According to the article about the Research Experience for Teachers site program, what was the biggest difference between the 2022 program and the 2021 one?

> Extract to read
[Start of Attachment]

Over a six-week period during the summer of 2022, twelve high school teachers participated in a Research Experience for Teachers (RET) site program hosted by the College of Technology at the University of Houston. This year’s program was the second cohort of a three-year project sponsored by the National Science Foundation (NSF) aimed at helping Science Technology Engineering and Mathematics (STEM) teachers expand their knowledge about cutting-edge research in engineering design and manufacturing.
The RET site program was led by Dr. Weihang Zhu, professor of mechanical engineering technology (MET) and Dr. Augustina Reyes, professor emerita of education. The teachers attended weekly workshops, participated in research lab groups, and took field trips to local manufacturing companies. Members of the MET faculty led research lab group work and curriculum counseling.
At the conclusion of the 2022 RET site program, we had a chance to speak with Dr. Zhu to learn more about the program.
Q: How did the RET site program in 2022 differ from the one held in 2021?
The biggest difference is that last year about 50% of the activities, such as research workshops and teacher meetings, were held online due to COVID protocols. This year, all the events were face-to-face…although sometimes for convenience, teachers met online to discuss their course module development. All the research activities were carried out in the lab. Compared to last year, the research mentors were able to define the research tasks more clearly for the high school teachers. With a more clearly defined route, teachers more actively participated in the research, not just as a watcher.
Q: How were you able to bring real-world experiences to the teachers through this program?

[End of Attachment]

> Source data
[Start of Attachment]

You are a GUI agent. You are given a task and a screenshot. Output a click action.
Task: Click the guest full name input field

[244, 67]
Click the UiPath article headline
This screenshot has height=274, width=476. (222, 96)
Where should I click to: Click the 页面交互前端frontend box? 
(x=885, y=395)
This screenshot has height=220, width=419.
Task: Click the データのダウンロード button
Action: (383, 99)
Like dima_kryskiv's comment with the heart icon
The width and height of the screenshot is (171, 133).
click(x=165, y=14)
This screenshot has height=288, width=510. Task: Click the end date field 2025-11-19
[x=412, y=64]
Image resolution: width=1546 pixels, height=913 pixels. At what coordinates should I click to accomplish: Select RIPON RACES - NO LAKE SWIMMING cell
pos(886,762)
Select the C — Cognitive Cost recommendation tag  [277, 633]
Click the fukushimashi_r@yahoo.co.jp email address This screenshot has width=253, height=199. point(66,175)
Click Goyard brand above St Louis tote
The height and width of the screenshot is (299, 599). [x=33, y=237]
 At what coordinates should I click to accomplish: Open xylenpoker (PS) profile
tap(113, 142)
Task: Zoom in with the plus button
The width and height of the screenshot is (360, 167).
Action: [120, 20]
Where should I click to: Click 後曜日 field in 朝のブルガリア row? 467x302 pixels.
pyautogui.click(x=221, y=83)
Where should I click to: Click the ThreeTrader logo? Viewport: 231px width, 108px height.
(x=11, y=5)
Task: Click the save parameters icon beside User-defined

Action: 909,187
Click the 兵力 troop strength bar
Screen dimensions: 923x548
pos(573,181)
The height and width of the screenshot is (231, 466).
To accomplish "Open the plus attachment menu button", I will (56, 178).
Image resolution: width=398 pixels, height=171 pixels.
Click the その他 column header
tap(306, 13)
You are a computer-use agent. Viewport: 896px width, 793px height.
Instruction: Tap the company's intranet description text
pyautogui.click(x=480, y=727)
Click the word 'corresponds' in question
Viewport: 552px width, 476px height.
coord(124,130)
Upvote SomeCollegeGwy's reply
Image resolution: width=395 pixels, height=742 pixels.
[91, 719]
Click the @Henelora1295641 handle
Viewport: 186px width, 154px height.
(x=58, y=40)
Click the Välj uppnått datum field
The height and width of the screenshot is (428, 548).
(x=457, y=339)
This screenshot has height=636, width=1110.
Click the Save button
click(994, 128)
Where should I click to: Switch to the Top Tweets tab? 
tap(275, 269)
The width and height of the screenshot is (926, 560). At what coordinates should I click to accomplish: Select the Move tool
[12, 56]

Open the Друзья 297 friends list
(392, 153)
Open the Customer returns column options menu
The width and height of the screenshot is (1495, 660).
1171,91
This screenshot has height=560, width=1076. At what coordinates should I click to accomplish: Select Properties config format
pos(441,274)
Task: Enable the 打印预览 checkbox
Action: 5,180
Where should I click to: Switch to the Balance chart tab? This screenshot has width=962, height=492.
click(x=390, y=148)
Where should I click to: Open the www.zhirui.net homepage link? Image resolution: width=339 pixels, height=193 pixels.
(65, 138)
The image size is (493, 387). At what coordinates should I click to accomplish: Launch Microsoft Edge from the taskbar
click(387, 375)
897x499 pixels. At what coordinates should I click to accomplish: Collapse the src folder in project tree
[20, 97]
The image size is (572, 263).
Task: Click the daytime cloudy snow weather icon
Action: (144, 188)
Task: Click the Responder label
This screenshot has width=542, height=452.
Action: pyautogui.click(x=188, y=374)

[End of Attachment]

> Written solution
In 2021, about half of the activities were held online because of COVID protocols, while in 2022 all events were face-to-face.